The relative position and orientation of the axes of two successive joints can be specified by two link parameters, link length and link twist angle.
The two link parameters are always constant and are specified as part of the mechanical design.
The orientation of a tool can be represented in Joint Coordinates by YPR (Yaw, Pitch and Roll) convention. In rectangular or Cartesian coordinates, the same can be represented by a rotation matrix R, where the three columns of R correspond to the normal, sliding and approach vectors resply.
The approach vector is aligned with the roll axis and points away from the wrist. Consequently, it represents the direction in which the tool is pointing.
The sliding vector is orthogonal to the approach vector and aligned with the open-close axis of the tool.
Yaw, Pich and Roll motions are rotations about normal, sliding and approach vectors.

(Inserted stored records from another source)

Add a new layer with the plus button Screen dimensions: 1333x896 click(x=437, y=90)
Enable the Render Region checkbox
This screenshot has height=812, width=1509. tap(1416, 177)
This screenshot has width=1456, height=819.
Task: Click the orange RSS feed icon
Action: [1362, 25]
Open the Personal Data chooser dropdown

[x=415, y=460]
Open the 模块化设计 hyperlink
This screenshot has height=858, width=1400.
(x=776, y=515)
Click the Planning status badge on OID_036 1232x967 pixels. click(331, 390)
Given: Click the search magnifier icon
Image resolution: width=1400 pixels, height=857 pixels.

In order to manipulate objects in space, it is required to control both the position and orientation of the tool / end effector in three-dimensional space.
A relationship between the joint variables and the position and orientation of the tool is to be formulated.
The direct kinematics problem is the following: given the vector of joint variables, of a robotic manipulator, how do we determine the position and orientation of the tool with respect to a co-ordinate frame attached to the robot base.
It is necessary to have a concise formulation of a general solution to the direct kinematic problem.